We decide to go to the movies that afternoon. I want to take my mind off the murders, Paris, and anything else depressing. We choose to see Lord of the Rings part deux at the Metreon, which is a mistake. Not the movie itself which is truly epic in scope and nature, but attending the Metreon where all the beautiful people hang out intermingled with the tourists. The prices are jacked up even higher than normal. There are too many people milling around for my comfort. I am painfully aware during the entire movie that the large man sitting next to me has his meaty arm invading my personal space. To say nothing of his body odor which is pungent. I munch away from an enormous bucket of popcorn until I am sick to my stomach.
Even though I enjoy the movie in all its fantastical glory, I begin to get antsy two-thirds of the way through. I look around the theater and think I see Maria from group. I blink twice, but it’s hard to tell in the dark. I shake my head. Even if it is her, so what? It doesn’t mean she’s following me or that she’s the one who tapped me with her car. I’m just being paranoid, I decide and snuggle further in my seat to avoid looking at the supposed Maria. It’s no use, however; my concentration is shot. I can’t focus on the movie, not even on the scrumptious Orlando Bloom as he does his super-fairy act, because my thoughts keep drifting to the death of Mariah. Of the three murders, hers seems the most senseless to me. I know all lives are created equal and all that blather, but there’s something about the death of a child that really appalls me. It’s presumed that someone cannot do anything to ‘earn’ being murdered in so short a time, therefore her death is a particular tragedy. I don’t know if I agree with that, but the picture of her sticks in my mind.
The more I think about it, the more I’m convinced that she must have overheard something or seen something pertaining to either her mother’s murder or Ashley’s murder. A horrible thought strikes me—what if it’s Leticia or Sergio who killed Rosie, and Mariah discovered something in her aunt’s house that would indict either Leticia or Sergio? That person would have no choice but to eliminate Mariah. I hate being so suspicious, but nearly seventy percent of all murders are committed by someone close to the victim. Who’s closer to Mariah than her aunt and uncle? After a few minutes thought, however, I dismiss the idea. If they wanted to kill their niece, they wouldn’t do it with such a fanfare. They had plenty of opportunities to kill her quietly and make it look natural. It couldn’t be to their benefit to have her death be so publicized—I am relieved to be able to strike their names from my mental suspect list.
“Rainbow, time to go!” I start at the sound of my mother’s voice. The movie is over, and I have missed the last half hour of it. The man next to me is staring at me in disapproval, as if he knows I drifted at the end. My mother and I make our way out of the Metreon and onto the BART. As we near the Mission, I am able to breathe. These are my people—not those poseurs at the Metreon. I smile at everybody rushing by out of sheer gratitude.

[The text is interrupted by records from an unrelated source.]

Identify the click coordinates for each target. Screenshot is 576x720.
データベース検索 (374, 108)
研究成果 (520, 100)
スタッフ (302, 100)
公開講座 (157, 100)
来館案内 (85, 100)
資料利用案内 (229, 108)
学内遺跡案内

“Watch it!” Someone shouts at me as someone, gender unknown but feels like a man, brushes by and tries to snatch my purse. Unfortunately for the would-be mugger, I am one of those women who crosses the strap over my chest so he fails in his aim. Cursing under his breath, the person sprints away. This happens so fast, all I can do is stare at the retreating back.
“Stop that man!” I finally shout, though it’s futile to do so. My attacker is out of sight by the time I gather my wits. I should have added ‘or woman’, but that’s irrelevant now.
“Are you all right?” My mother asks me, patting me on the shoulders, chest, and torso. She’s checking to see if I’m hurt, but I pull away.
“Fine.” I am upset that I didn’t see the person coming—leaving me totally vulnerable to his assault. I open my purse to make sure there’s nothing missing. There isn’t. I shove my hands in my pockets, trying to warm them. There’s something added to my right pocket—a note. I pull it out and unfold it. It says, ‘Stay the fuck away or you won’t be so lucky next time. This is your final warning.’ I quickly fold the note and shove it back into my pocket, struggling to maintain the neutral look on my face.
“What is it?” My mom asks, ever alert to the changes in my expression. She had been looking around for the attacker, but manages to turn around in time to see me frown.
“Nothing.” I make up my mind not to mention the note to her as it would only make her worry more. I don’t fancy hearing again the list of reasons why I should quit the therapy group. “I’m just a little rattled that someone tried to steal my purse.” What bothers me the most is that the mugger took such care to make it appear as if he was trying to snatch my purse down to the cursing after ‘missing’. That spoke of premeditation, as if I couldn’t already discern that from the note.
“We’re going home,” my mother says firmly, tucking her arm through mine. I don’t protest as I’m feeling worn. When we get there, she makes some ginger tea to refresh my spirits.